Re di Tebe, celebrato per aver liberato la città dalla Sfinge grazie alla sua intelligenza, Edipo sembra incarnare il trionfo della ragione umana. Eppure proprio lui diventa il protagonista di una delle più grandi tragedie della conoscenza: l’uomo che sa risolvere gli enigmi non riesce a comprendere il problema che lo riguarda più da vicino.
Distinguere il problema percepito dal problema reale
Sofocle nella sua opera racconta che Tebe è colpita da una terribile pestilenza. I cittadini chiedono al sovrano di trovare una soluzione e Edipo, fedele alla sua reputazione, si mette all’opera. Cerca il colpevole di un crimine antico che grava sulla città, interroga testimoni, consulta oracoli, raccoglie indizi. Tutto sembra orientato verso la ricerca della verità. Eppure, passo dopo passo, emerge un paradosso: il responsabile che sta cercando è lui stesso. È lui ad aver inconsapevolmente ucciso il padre Laio ed è lui ad aver sposato la madre Giocasta, come secondo le profezie.
La tragedia di Edipo nasce anche da un errore di comprensione. È la dimostrazione che capire un problema è spesso molto più difficile che trovare una soluzione. Prima ancora di risolvere una questione, occorre infatti comprendere che cosa stiamo realmente osservando. Molti errori non derivano da soluzioni sbagliate, ma da diagnosi sbagliate: si affronta con competenza un problema che è stato capito male, ottenendo inevitabilmente risultati insoddisfacenti.
Edipo cade esattamente in questa trappola. Il problema che percepisce è esterno: qualcuno ha contaminato la città e va individuato. Il problema reale è invece interno: la causa della crisi fa parte della sua stessa storia. La differenza tra problema percepito e problema reale è uno dei temi centrali della comprensione umana. La prima formulazione di una difficoltà raramente coincide con la sua natura effettiva, perché è già influenzata da emozioni, convinzioni e prospettive parziali.

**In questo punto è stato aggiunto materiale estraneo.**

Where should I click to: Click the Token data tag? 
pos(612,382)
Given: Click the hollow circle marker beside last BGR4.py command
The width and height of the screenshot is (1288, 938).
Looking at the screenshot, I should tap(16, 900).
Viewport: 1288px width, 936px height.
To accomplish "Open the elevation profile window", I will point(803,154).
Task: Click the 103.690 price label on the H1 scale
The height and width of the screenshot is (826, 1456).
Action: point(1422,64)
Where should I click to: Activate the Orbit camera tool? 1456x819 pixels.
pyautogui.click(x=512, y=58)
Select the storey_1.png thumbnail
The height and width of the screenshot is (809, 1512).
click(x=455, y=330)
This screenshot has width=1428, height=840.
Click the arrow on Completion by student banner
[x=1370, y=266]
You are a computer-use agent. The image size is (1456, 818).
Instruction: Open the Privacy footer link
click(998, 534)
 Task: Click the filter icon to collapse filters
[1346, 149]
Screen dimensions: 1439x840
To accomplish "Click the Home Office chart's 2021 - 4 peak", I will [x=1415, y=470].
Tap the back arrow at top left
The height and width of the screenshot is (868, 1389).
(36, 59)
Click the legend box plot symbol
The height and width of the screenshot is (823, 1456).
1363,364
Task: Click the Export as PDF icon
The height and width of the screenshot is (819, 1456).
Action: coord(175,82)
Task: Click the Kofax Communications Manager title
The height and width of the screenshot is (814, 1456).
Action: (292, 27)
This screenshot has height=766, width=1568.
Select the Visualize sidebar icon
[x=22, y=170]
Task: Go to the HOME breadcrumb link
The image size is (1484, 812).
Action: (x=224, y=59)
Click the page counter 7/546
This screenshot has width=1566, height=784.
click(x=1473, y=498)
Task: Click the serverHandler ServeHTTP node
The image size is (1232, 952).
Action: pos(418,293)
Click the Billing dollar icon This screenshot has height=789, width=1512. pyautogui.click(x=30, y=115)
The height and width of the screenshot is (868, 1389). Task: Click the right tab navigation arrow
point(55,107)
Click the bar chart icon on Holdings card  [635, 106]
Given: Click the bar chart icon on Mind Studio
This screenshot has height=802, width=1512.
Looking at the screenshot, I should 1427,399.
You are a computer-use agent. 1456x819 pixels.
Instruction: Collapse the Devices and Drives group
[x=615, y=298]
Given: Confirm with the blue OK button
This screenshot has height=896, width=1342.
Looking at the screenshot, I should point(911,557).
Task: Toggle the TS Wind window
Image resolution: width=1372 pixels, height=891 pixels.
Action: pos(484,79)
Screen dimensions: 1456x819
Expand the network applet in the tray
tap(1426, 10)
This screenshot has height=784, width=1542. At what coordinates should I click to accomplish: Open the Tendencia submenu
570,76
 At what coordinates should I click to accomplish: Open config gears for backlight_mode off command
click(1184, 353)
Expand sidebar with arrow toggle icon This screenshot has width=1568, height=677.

L’effetto framing, un bias molto insidioso
A ostacolare la comprensione interviene spesso ciò che la psicologia chiama “effetto cornice”, o framing effect. Secondo questo bias cognitivo, il modo in cui descriviamo una situazione influenza le soluzioni che consideriamo possibili. Edipo imposta la ricerca partendo da una convinzione implicita: il problema è fuori di lui. Una volta costruita questa cornice interpretativa, ogni nuovo indizio viene letto all’interno di quel quadro. Accade qualcosa di simile anche nella vita quotidiana. Consideriamo questo esempio: un’azienda sul proprio sito potrebbe scrivere “Il 90% dei nostri clienti è soddisfatto dei nostri servizi” oppure “Solo il 10% dei nostri clienti non è soddisfatto dei nostri servizi”. Il contenuto è lo stesso, ma l’impatto comunicativo è completamente diverso.
La storia di Edipo mostra anche un altro elemento essenziale: la comprensione non consiste semplicemente nello scoprire una verità già pronta, ma nel costruire progressivamente un significato. Karl Weick definisce questo processo sensemaking, costruzione di senso. Comprendere significa confrontare dati, prospettive e narrazioni diverse fino a ottenere una lettura più completa della situazione. Edipo, tuttavia, fatica a mettere in discussione il racconto che ha costruito su se stesso. Come molti esseri umani, interpreta gli eventi alla luce della propria identità e delle proprie aspettative.
La comprensione è una questione collettiva
Nel finale la verità diventa accessibile soltanto quando entrano in gioco voci diverse: il veggente Tiresia, il messaggero, il pastore, Giocasta. Nessuno possiede da solo l’intero quadro. La comprensione nasce dall’incrocio di prospettive differenti. Molti problemi complessi sono costrutti sociali e possono essere compresi solo ascoltando punti di vista multipli, praticando l’ascolto attivo e accettando che la propria interpretazione sia inevitabilmente parziale.
La vicenda di Edipo non è soltanto la storia di un destino tragico. È una riflessione sulla fragilità della conoscenza umana. L’uomo è capace di risolvere enigmi complessi, progettare tecnologie sofisticate e trasformare il mondo; eppure continua a inciampare nello stesso ostacolo: credere di aver capito ogni cosa, troppo presto. La vera saggezza non consiste allora nel possedere sempre la risposta giusta, ma nel mantenere abbastanza il dubbio da continuare a fare domande. In fondo, comprendere un problema significa soprattutto riconoscere che ciò che vediamo inizialmente di rado coincide con ciò che è davanti ai nostri occhi.